Records for locating displayed items:
● ● ● ● ● ● ●

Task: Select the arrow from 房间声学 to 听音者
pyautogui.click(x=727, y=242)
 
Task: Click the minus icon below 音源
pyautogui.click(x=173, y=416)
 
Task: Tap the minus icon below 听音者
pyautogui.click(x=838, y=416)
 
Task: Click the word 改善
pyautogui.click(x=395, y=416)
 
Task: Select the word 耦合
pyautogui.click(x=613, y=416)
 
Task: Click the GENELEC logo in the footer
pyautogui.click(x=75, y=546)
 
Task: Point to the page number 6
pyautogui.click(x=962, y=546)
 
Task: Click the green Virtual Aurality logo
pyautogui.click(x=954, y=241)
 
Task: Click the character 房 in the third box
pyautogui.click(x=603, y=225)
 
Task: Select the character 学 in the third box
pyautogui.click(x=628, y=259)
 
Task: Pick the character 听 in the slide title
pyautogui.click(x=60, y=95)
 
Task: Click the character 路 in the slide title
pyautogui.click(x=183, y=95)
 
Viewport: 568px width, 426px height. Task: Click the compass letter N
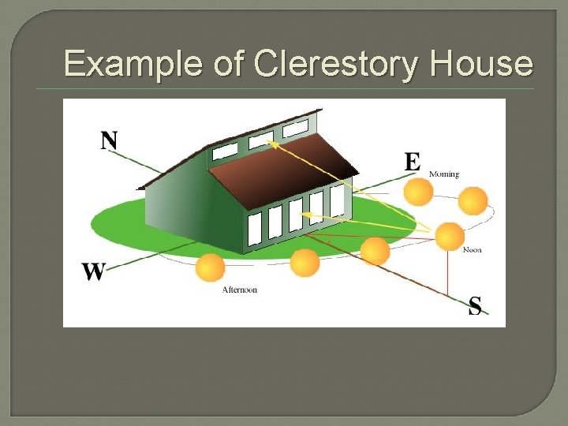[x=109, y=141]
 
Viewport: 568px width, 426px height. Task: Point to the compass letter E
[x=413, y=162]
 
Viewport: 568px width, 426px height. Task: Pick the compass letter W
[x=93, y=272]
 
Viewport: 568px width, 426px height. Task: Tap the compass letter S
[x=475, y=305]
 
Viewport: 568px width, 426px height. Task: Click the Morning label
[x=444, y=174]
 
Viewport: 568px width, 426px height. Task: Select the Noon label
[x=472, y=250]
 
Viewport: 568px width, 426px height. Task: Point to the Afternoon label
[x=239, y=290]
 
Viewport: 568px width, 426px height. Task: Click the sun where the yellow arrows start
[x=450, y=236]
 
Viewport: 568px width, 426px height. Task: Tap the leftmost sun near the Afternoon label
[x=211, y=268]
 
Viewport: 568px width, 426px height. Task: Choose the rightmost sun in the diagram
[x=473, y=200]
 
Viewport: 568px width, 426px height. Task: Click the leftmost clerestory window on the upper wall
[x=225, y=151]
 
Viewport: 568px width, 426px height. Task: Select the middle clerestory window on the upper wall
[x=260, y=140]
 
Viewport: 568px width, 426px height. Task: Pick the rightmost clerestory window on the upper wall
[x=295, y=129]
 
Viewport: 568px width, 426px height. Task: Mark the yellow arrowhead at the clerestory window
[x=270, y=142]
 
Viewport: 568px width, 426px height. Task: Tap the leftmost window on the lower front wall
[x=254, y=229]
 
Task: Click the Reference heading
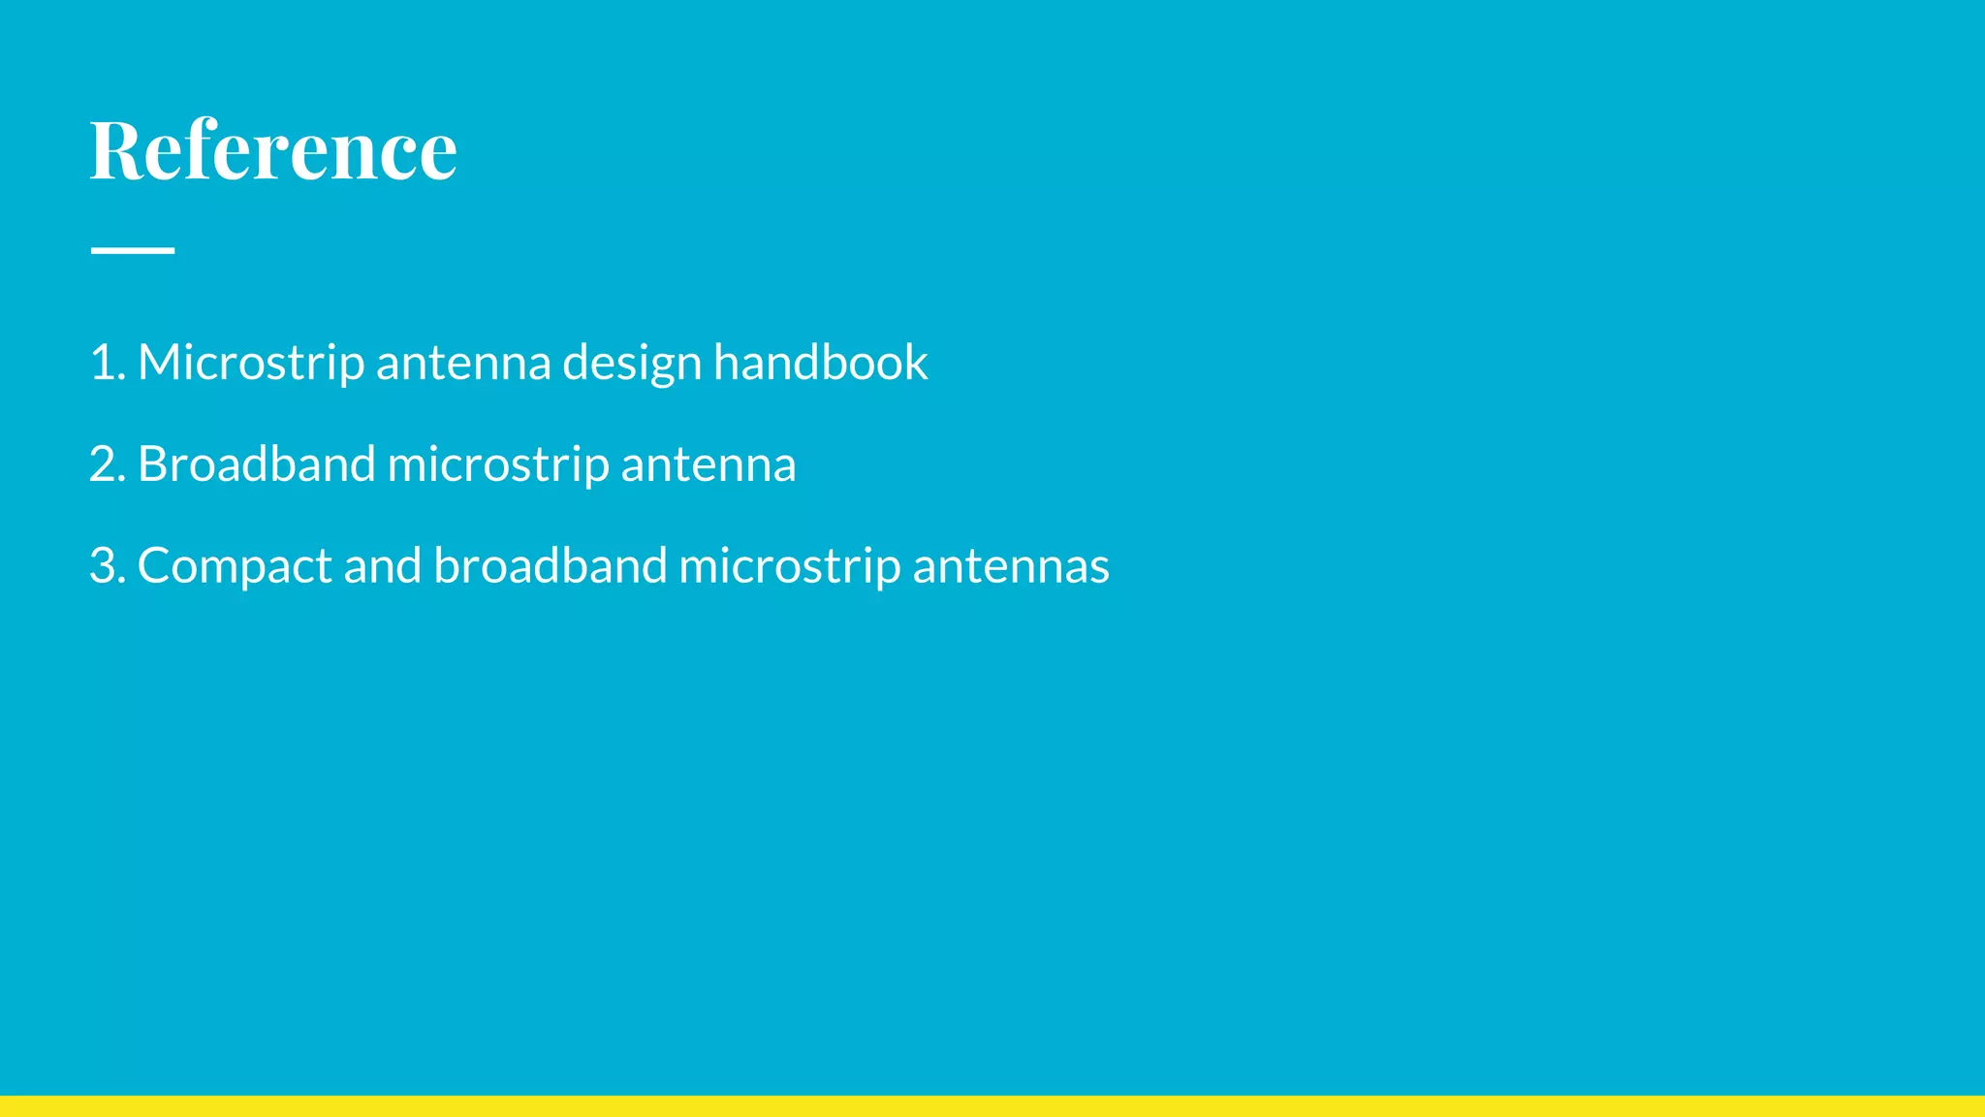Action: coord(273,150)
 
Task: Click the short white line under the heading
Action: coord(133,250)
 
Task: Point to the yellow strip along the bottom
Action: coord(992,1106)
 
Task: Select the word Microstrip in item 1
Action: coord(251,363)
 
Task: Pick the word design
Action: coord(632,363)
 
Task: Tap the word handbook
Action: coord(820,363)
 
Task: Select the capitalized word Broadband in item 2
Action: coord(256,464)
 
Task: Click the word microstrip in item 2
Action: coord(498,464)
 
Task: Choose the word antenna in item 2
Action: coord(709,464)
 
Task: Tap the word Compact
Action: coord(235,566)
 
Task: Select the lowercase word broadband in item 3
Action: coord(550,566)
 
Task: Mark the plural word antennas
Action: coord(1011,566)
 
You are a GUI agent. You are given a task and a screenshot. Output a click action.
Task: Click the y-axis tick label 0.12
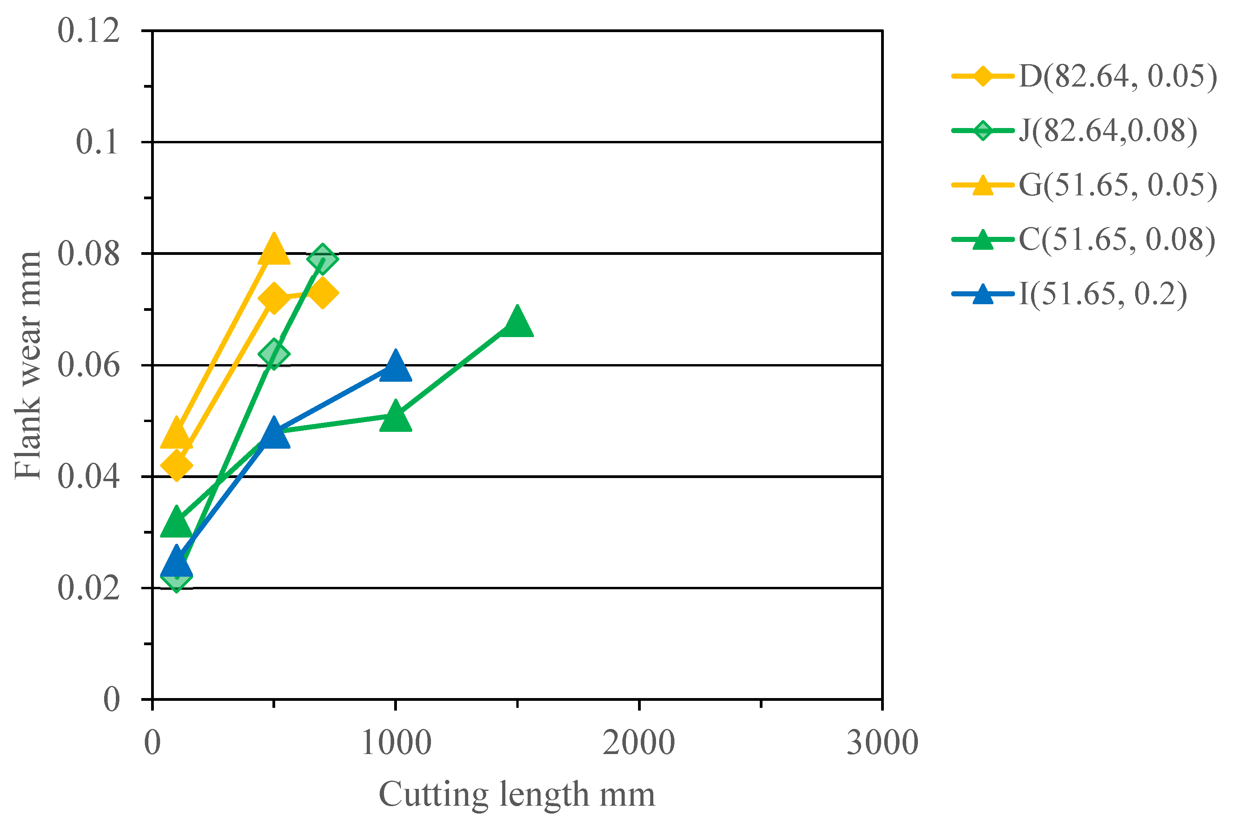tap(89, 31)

● ● ● ● ● ● ●

GOAL OF THE EXERCISE: Could you reproduce every row above word for word, omitting the pictures?

EXERCISE OUTPUT:
Task: Select the arrow from 房间声学 to 听音者
pyautogui.click(x=727, y=242)
 
Task: Click the minus icon below 音源
pyautogui.click(x=173, y=416)
 
Task: Tap the minus icon below 听音者
pyautogui.click(x=838, y=416)
 
Task: Click the word 改善
pyautogui.click(x=395, y=416)
 
Task: Select the word 耦合
pyautogui.click(x=613, y=416)
 
Task: Click the GENELEC logo in the footer
pyautogui.click(x=75, y=546)
 
Task: Point to the page number 6
pyautogui.click(x=962, y=546)
 
Task: Click the green Virtual Aurality logo
pyautogui.click(x=954, y=241)
 
Task: Click the character 房 in the third box
pyautogui.click(x=603, y=225)
 
Task: Select the character 学 in the third box
pyautogui.click(x=628, y=259)
 
Task: Pick the character 听 in the slide title
pyautogui.click(x=60, y=95)
 
Task: Click the character 路 in the slide title
pyautogui.click(x=183, y=95)
 
Viewport: 568px width, 426px height. Task: Click the compass letter N
[x=109, y=141]
 
Viewport: 568px width, 426px height. Task: Point to the compass letter E
[x=413, y=162]
 
Viewport: 568px width, 426px height. Task: Pick the compass letter W
[x=93, y=272]
 
Viewport: 568px width, 426px height. Task: Tap the compass letter S
[x=475, y=305]
 
Viewport: 568px width, 426px height. Task: Click the Morning label
[x=444, y=174]
 
Viewport: 568px width, 426px height. Task: Select the Noon label
[x=472, y=250]
 
Viewport: 568px width, 426px height. Task: Point to the Afternoon label
[x=239, y=290]
 
Viewport: 568px width, 426px height. Task: Click the sun where the yellow arrows start
[x=450, y=236]
 
Viewport: 568px width, 426px height. Task: Tap the leftmost sun near the Afternoon label
[x=211, y=268]
 
Viewport: 568px width, 426px height. Task: Choose the rightmost sun in the diagram
[x=473, y=200]
 
Viewport: 568px width, 426px height. Task: Click the leftmost clerestory window on the upper wall
[x=225, y=151]
 
Viewport: 568px width, 426px height. Task: Select the middle clerestory window on the upper wall
[x=260, y=140]
 
Viewport: 568px width, 426px height. Task: Pick the rightmost clerestory window on the upper wall
[x=295, y=129]
 
Viewport: 568px width, 426px height. Task: Mark the yellow arrowhead at the clerestory window
[x=270, y=142]
 
Viewport: 568px width, 426px height. Task: Tap the leftmost window on the lower front wall
[x=254, y=229]
 
Task: Click the Reference heading
Action: coord(273,150)
 
Task: Click the short white line under the heading
Action: coord(133,250)
 
Task: Point to the yellow strip along the bottom
Action: coord(992,1106)
 
Task: Select the word Microstrip in item 1
Action: coord(251,363)
 
Task: Pick the word design
Action: coord(632,363)
 
Task: Tap the word handbook
Action: coord(820,363)
 
Task: Select the capitalized word Broadband in item 2
Action: coord(256,464)
 
Task: Click the word microstrip in item 2
Action: coord(498,464)
 
Task: Choose the word antenna in item 2
Action: coord(709,464)
 
Task: Tap the word Compact
Action: coord(235,566)
 
Task: Select the lowercase word broadband in item 3
Action: coord(550,566)
 
Task: Mark the plural word antennas
Action: coord(1011,566)
 
You are a GUI agent. You are given a task and a screenshot. Output a click action.
Task: Click the y-axis tick label 0.12
tap(89, 31)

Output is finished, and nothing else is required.